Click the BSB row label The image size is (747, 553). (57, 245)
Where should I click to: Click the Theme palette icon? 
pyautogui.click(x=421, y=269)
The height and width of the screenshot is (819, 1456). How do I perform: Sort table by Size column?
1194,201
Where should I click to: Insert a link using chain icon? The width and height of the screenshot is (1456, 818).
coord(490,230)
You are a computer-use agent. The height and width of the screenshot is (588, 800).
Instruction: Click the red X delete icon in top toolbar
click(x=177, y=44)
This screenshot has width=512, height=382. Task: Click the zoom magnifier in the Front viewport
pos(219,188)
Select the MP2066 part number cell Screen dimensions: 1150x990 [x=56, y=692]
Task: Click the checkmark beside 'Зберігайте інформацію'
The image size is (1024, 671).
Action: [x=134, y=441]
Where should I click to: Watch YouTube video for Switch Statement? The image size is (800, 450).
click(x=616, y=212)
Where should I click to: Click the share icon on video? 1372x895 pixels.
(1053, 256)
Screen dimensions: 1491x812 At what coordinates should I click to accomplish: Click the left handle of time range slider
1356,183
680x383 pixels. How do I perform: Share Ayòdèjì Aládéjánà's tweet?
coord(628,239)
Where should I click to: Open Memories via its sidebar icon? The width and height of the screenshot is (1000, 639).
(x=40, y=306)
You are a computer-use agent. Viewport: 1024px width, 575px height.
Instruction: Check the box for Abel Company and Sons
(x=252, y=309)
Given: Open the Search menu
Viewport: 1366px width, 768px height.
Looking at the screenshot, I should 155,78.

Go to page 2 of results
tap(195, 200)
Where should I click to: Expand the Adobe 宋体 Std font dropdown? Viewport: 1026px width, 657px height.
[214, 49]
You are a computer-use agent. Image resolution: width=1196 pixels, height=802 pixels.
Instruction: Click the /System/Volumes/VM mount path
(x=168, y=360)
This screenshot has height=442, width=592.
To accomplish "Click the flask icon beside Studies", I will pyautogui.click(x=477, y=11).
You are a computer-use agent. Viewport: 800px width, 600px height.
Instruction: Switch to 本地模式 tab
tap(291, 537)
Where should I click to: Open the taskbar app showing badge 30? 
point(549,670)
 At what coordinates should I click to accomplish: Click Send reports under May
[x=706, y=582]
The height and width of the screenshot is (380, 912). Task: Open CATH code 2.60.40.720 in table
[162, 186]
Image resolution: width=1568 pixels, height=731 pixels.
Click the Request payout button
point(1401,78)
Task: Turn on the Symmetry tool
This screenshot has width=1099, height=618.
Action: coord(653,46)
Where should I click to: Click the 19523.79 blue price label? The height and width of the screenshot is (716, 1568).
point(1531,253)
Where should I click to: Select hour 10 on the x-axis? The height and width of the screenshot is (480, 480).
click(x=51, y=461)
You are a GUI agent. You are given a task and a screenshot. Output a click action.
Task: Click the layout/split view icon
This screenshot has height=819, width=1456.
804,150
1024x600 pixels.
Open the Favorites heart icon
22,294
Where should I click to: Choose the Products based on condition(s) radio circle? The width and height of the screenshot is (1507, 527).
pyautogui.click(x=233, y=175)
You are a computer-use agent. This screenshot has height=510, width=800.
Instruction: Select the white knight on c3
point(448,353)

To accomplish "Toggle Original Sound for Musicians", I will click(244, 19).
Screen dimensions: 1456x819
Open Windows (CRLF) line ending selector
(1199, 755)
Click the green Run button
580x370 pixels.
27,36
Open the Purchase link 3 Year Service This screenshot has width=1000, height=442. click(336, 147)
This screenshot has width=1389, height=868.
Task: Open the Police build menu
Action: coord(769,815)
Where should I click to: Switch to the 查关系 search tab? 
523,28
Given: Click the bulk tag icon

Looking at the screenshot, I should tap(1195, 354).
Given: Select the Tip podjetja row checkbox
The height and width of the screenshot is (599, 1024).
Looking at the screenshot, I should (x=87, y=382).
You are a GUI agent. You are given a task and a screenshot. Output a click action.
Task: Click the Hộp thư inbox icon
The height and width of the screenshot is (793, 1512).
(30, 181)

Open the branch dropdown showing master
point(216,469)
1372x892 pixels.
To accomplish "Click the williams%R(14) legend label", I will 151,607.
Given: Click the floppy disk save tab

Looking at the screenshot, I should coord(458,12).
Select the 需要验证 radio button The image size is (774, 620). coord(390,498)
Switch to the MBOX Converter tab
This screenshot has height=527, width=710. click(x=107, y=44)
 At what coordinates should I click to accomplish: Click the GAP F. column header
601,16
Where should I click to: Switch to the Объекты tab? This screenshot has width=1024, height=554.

#### [Directions for this task]
Repeat the rows word for word, starting with the line containing "Switch to the MBOX Converter tab" and going on through the last line of the rows.

#### [Solution for this task]
Switch to the MBOX Converter tab
This screenshot has height=527, width=710. click(x=107, y=44)
 At what coordinates should I click to accomplish: Click the GAP F. column header
601,16
Where should I click to: Switch to the Объекты tab? This screenshot has width=1024, height=554.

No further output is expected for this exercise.